Cassandra Architecture¶

Cassandra's architecture explains its behavior. The partition key determines which node stores data—get it wrong, and queries become slow or impossible. Deletes write tombstones instead of removing data immediately—ignore this, and deleted records can reappear. Nodes can disagree on data temporarily—skip repair, and that disagreement becomes permanent.

The design combines Amazon Dynamo's distribution approach (masterless ring, gossip protocol, tunable consistency) with Google BigTable's storage approach (LSM-tree, SSTables, memtables). Understanding both sides leads to better decisions about data modeling and operations.

Architecture Overview¶

Apache Cassandra is a distributed, peer-to-peer database designed for:

High Availability: No single point of failure
Linear Scalability: Add nodes to increase capacity
Geographic Distribution: Multi-datacenter replication
Tunable Consistency: Balance between consistency and availability

Core Concepts¶

Ring Architecture¶

Cassandra organizes nodes in a logical ring structure using consistent hashing:

Each node owns a range of tokens on the ring
Data is assigned to nodes based on partition key hash
Data is replicated to multiple nodes for fault tolerance

Partitioner and Hash Calculation¶

The partitioner is responsible for computing a hash (token) value from the partition key.

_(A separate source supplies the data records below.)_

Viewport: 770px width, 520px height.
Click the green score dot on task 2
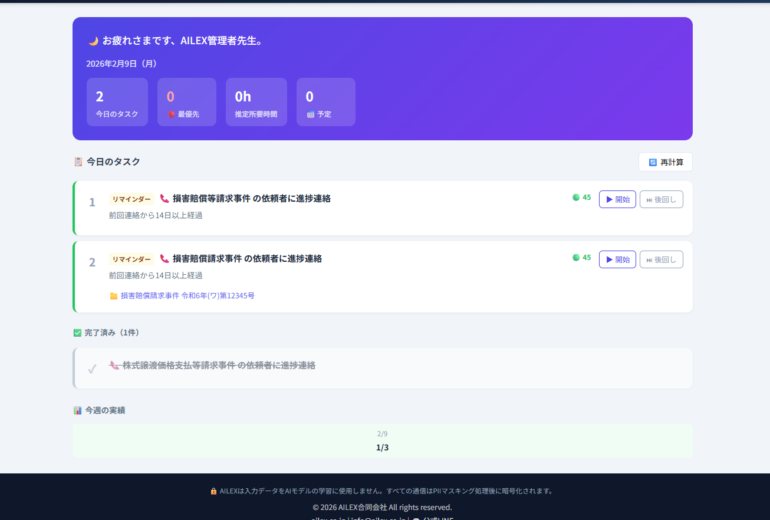(x=576, y=258)
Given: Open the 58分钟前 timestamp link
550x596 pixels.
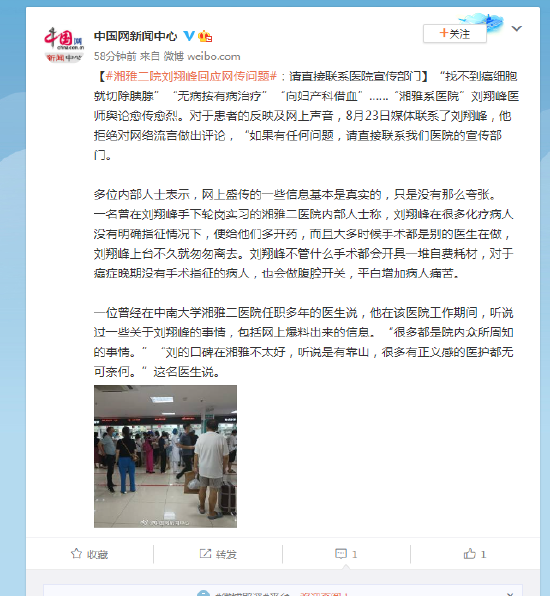Looking at the screenshot, I should point(115,56).
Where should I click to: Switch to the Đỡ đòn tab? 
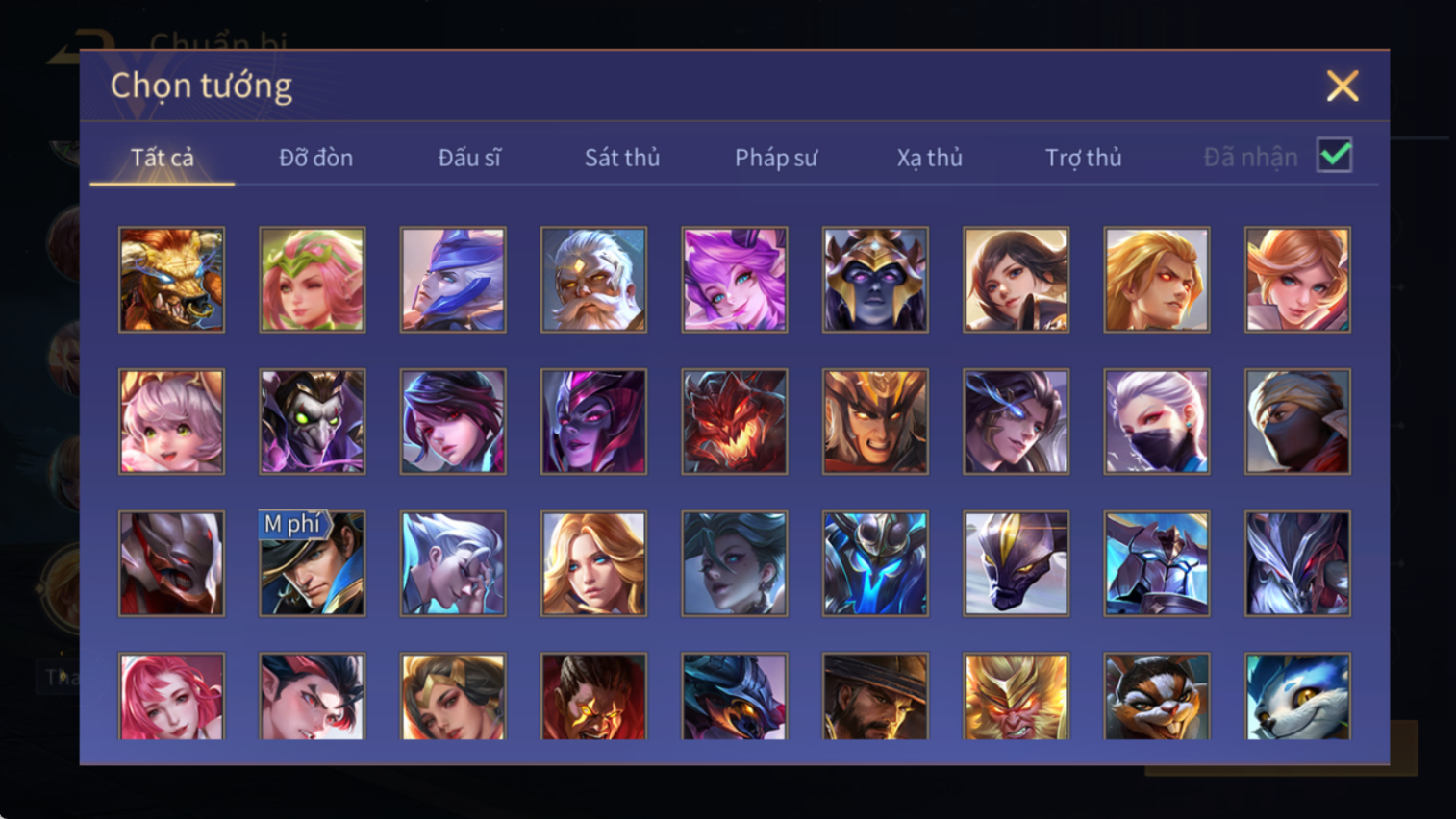click(x=315, y=158)
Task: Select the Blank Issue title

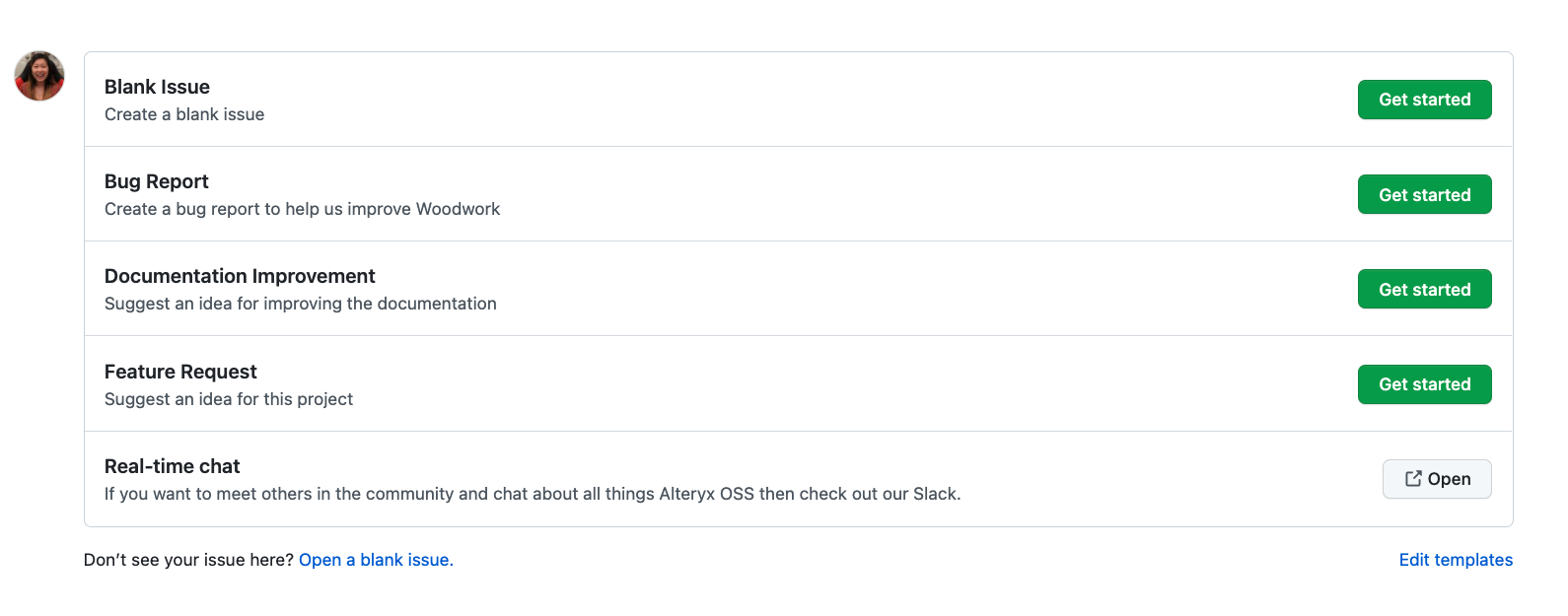Action: tap(157, 87)
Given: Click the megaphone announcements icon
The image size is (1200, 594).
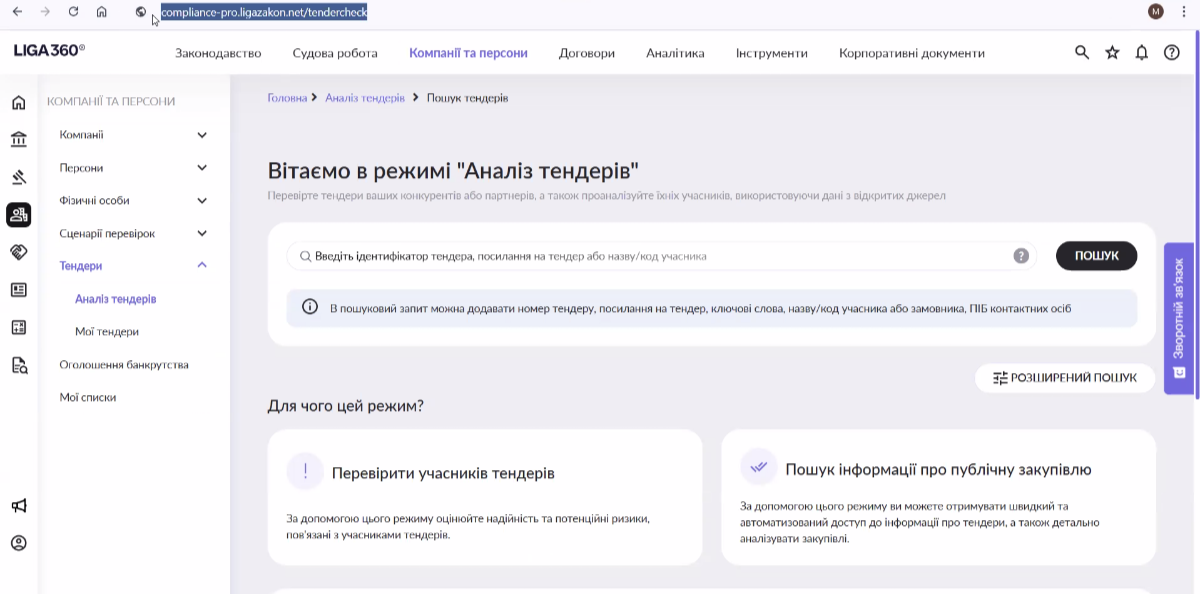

Cassandra uses this hash to determine data placement on both write and read operations:

Murmur3Partitioner (default): Uses the MurmurHash3 algorithm, producing a 64-bit hash value. Token range spans from -2^63 to 2^63-1.
RandomPartitioner: Uses MD5 hashing, producing a 128-bit hash. Token range spans from 0 to 2^127-1.

Write operations: When inserting data, the coordinator node computes hash(partition_key) to produce a token value. This token maps to a specific position on the ring, identifying the primary replica node. Additional replicas are selected by traversing the ring clockwise.

Read operations: The same hash calculation occurs during SELECT queries. The coordinator computes hash(partition_key) from the WHERE clause to locate the exact nodes holding the requested data.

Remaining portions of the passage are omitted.